▶ [What is required]: Every line from the beginning of the records below up to the one holding "Donate (152, 2196)" should be quoted exactly; leave out the rest.

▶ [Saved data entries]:
--------

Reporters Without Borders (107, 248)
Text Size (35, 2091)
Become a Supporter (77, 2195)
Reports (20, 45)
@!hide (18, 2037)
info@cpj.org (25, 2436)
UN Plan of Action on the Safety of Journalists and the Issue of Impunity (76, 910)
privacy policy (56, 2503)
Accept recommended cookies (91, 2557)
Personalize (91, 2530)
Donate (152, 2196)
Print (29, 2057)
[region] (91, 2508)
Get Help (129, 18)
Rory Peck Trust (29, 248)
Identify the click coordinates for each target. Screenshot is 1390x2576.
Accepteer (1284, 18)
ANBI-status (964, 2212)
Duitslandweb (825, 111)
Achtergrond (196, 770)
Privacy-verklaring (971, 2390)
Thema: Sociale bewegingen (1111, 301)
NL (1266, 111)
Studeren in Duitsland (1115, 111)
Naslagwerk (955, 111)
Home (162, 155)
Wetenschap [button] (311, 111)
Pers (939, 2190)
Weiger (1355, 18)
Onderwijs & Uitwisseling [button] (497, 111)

--------

▶ [Answer]:
Reporters Without Borders (107, 248)
Text Size (35, 2091)
Become a Supporter (77, 2195)
Reports (20, 45)
@!hide (18, 2037)
info@cpj.org (25, 2436)
UN Plan of Action on the Safety of Journalists and the Issue of Impunity (76, 910)
privacy policy (56, 2503)
Accept recommended cookies (91, 2557)
Personalize (91, 2530)
Donate (152, 2196)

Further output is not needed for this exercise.